Off-cluster persistent Spark History Server or UI

Persistent Spark History Server events aren't accessible on EMR clusters that have the following:

• Multiple master nodes.
• EMR clusters integrated with AWS Lake Formation.
• The default directory was changed from HDFS to a different file system, such as Amazon Simple Storage Service (Amazon S3).

For more information, see Considerations and limitations.

Note: The persistent Spark History Server isn't suitable for load testing or for viewing thousands of Spark applications running in parallel. To load test or to view many applications, use the on-cluster Spark History Server.

On-cluster Spark History Server or UI

On-cluster Spark History Server events aren't accessible if you save the Spark events in an S3 bucket on Amazon EMR releases before 6.3* and 5.30. The Spark History Server in these Amazon EMR versions doesn't have the emrfs-hadoop-assembly JAR file required to access S3 buckets. Without this JAR file, you receive the following error when you try to access Spark History Server events:

INFO FsHistoryProvider: History server ui acls disabled; users with admin permissions: ; groups with admin permissions
Exception in thread "main" java.lang.reflect.InvocationTargetException
	at sun.reflect.NativeConstructorAccessorImpl.newInstance0(Native Method)
	at sun.reflect.NativeConstructorAccessorImpl.newInstance(NativeConstructorAccessorImpl.java:62)
	at sun.reflect.DelegatingConstructorAccessorImpl.newInstance(DelegatingConstructorAccessorImpl.java:45)
Caused by: java.lang.RuntimeException: java.lang.ClassNotFoundException: Class com.amazon.ws.emr.hadoop.fs.EmrFileSystem not found

To avoid this error, use the following cluster configuration. This configuration adds the required emrfs-hadoop-assembly JAR file to the Spark History Server's classpath.

[
  {
    "classification": "spark-defaults",
    "configurations": [],
    "properties": {
      "spark.eventLog.dir": "s3://<yourbucket>/",
      "spark.history.fs.logDirectory": "s3://<yourbucket>/"
    }
  },
  {
    "classification": "spark-env",
    "configurations": [
      {
        "classification": "export",
        "properties": {
          "SPARK_DAEMON_CLASSPATH": "$(ls /usr/share/aws/emr/emrfs/lib/emrfs-hadoop-assembly-*)"
        }
      }
    ],
    "properties": {}
  }
]

In EMR 6.x releases (until 6.3) setting the Spark event log directory to S3 during cluster launch without the emrfs-hadoop-assembly causes cluster termination. If you make changes after the cluster is running, this can cause the configuration changes to revert.
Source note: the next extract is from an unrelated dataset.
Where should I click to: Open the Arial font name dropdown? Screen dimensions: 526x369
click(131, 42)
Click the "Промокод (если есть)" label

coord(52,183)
Note: This workaround isn't necessary for Amazon EMR releases after 6.3 and 5.30 because the required JAR file is added by default to the folder /usr/lib/spark/jars/.

Keep in mind that the Spark History Server doesn't show the applications in the incomplete application list when Spark events are written to S3. Also, If the Spark context is improperly closed, the event logs don't properly upload to S3.

Cluster that's in a private subnet

If you use a private subnet for your cluster, make sure that the Amazon Virtual Private Cloud (Amazon VPC) endpoint policy for the private subnet is correct. The VPC endpoint policy must include arn:aws:s3:::prod.MyRegion.appinfo.src/* in the resource list of the S3 . For more information, see Minimum Amazon S3 policy for private subnet.

"NET:ERR_CERT_COMMON_NAME_INVALID" error

If you get the error  "NET:ERR_CERT_COMMON_NAME_INVALID" after you turn on on encryption in transit on the Spark UI, there is a browser certificate validation issue.

If you use Mozilla Firefox, then you see an option to accept the risk and continue using the certificate. If you're using Google Chrome, skip certificate validation. To skip, enter thisisunsafe on the warning page.